N'oublions pas qu'il est très important de chercher et de déterminer en classe, avec le concours de tous les élèves, le plan logique que chacun devra ensuite traiter en étude: cette méthode est indispensable jusqu'à complète initiation aux secrets de l'art d'écrire.

1. Le corps humain. 2. La tête.-3. Les yeux. -4. La physionomie.-5. La bouche.-6. L'oreille.-7. La langue.-8. Le gout 9. La voix.-10. L'odorat. -11. Le cœur.-12. Le sang. --13. La main.-14. Le pied.---15. Le squelette.-16. L'âge.

I. LE CORPS HUMAIN.

A. Plan.

I. Début: Perfection relative du corps humain... comparaison avec la nature inférieure... excellence de notre organisme, supériorité.

II. Milieu: 1. Organisme du corps humain : tête, buste, extrémités, viscères, sang, nerfs...-2. Fonctionnement de l'organisme : mouvement... entretien de la vie... relations extérieures... repos... sommeil... mort.

III. Conclusion: Beauté..... fragilité... néant... espérance chrétienne de la résurrection et de la gloire.

B. - Développement.

(Devoir d'élève.)

Ici-bas, il est un corps plus parfait que tous les autres : c'est le corps humain. La matière, sous ses aspects divers, se prête à mille transformations: elle est inerte et obscure dans le marbre ou le lingot d'or, lumineuse dans les astres lointains; elle est organisée et vivante dans le brin d'herbe, dans le tissu d'une feuille de rose, dans le tronc noueux du chêne; elle s'anime et se meut dans l'insecte inaperçu, dans l'aile frémissante ou multicolore de l'abeille et du papillon, dans la stature massive de l'éléphant. Mais elle s'ennoblit et s'élève merveilleusement, quand elle passe en la substance même de l'homme, pour y servir une âme raisonnable, libre, immortelle.

Unie à l'âme d'une manière substantielle, la matière qui compose le corps participe à la fois à sa dignité, à ses prérogatives, à son empire. Si l'homme est le "le roi de la création," il l'est par

son être tout entier, par l'âme et par le corps. Le mot même de corps appartient surtout au corps humain; il désigne dans le langage usuel le corps par excellence, le chef-d'œuvre des mains divines qui l'ont pétri à l'origine des âges.
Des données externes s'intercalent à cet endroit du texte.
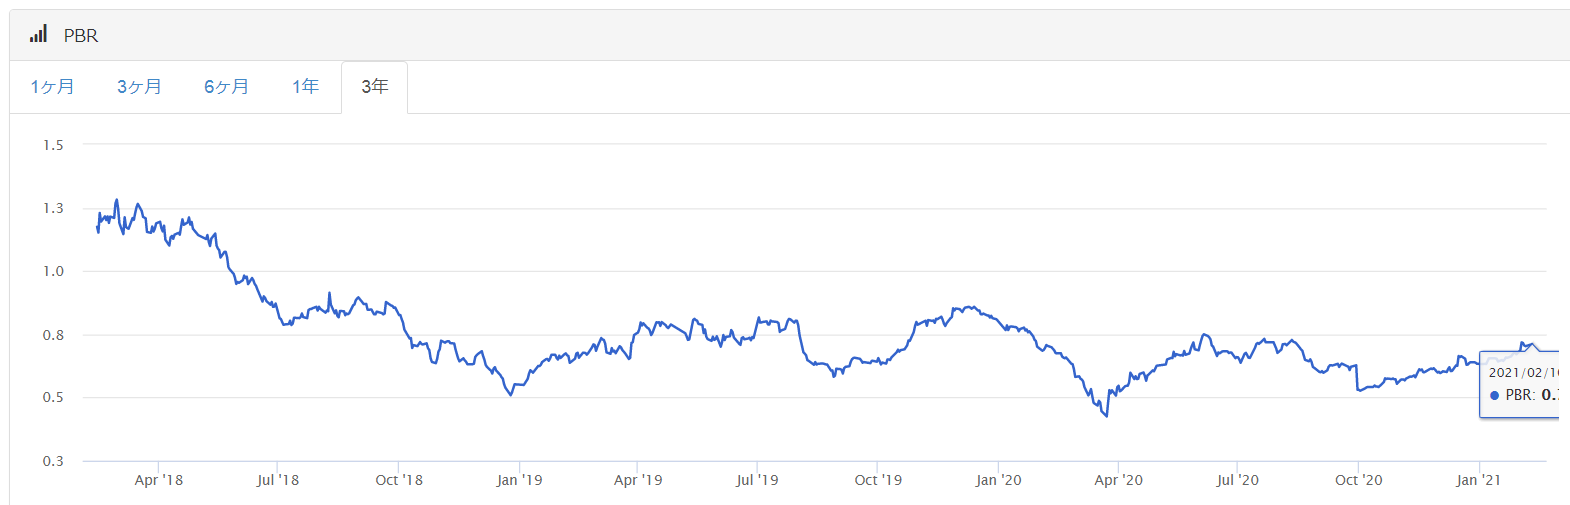Click the bar chart icon beside PBR

[x=38, y=35]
Un coup d'œil, rapidement jeté sur son organisme et sur le fonctionnement de cet instrument, admirable de perfection, de légèreté et de force, suffira pour en découvrir la beauté et en laisser entrevoir la fragilité et le néant.
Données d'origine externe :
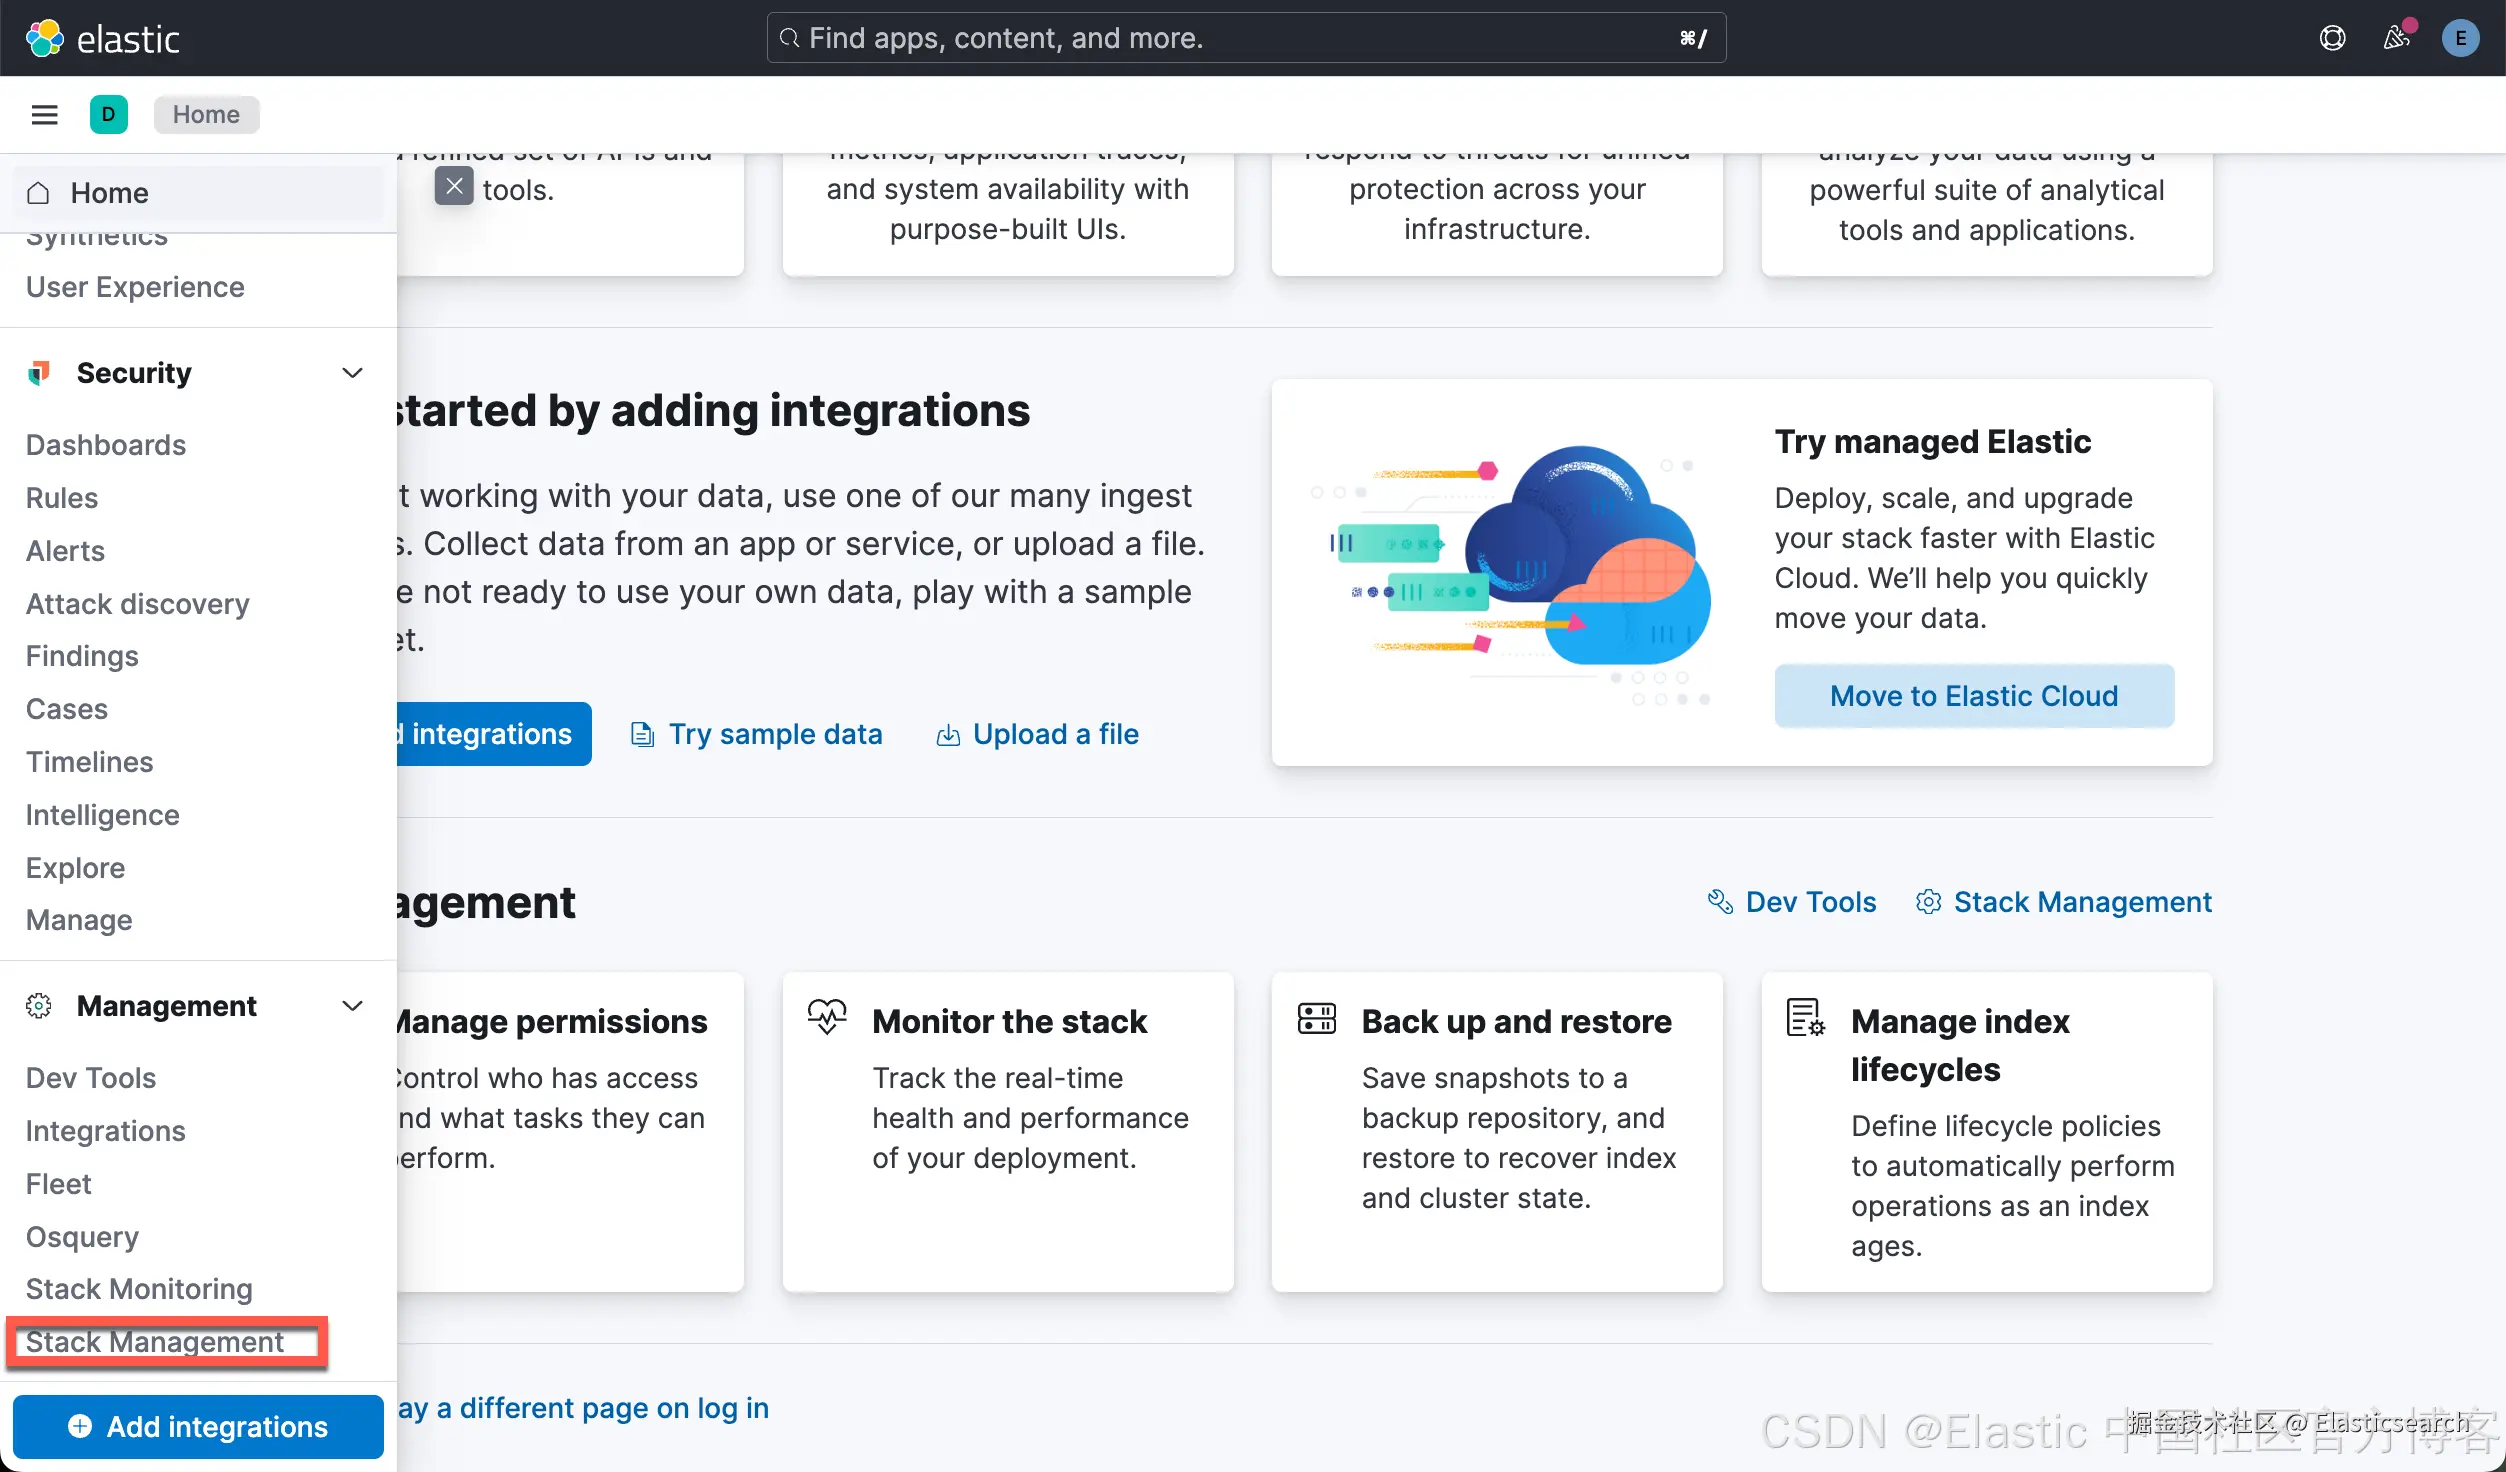Close the navigation flyout with X

[454, 186]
Ne pourrait-on pas comparer le corps humain à un édifice artistement construit? Le squelette en détermine la charpente cachée et la forme générale: près de 250 pièces, les unes longues, les autres courtes, d'autres plates ou renflées, entrent dans la structure de ce temple, s'enchevêtrent sans confusion, alternent avec symétrie, se soudent avec grâce, se solidifient avec l'âge et le temps.

Toute la construction se dresse avec élégance en ne s'appuyant que sur les pieds, que l'Ecriture nomme justement les bases: on dirait que l'homme ne touche la terre que pour en prendre possession et y régner; tandis que les animaux vivent courbés comme des esclaves condamnés à servir, le corps humain est droit comme celui d'un maître qui commande.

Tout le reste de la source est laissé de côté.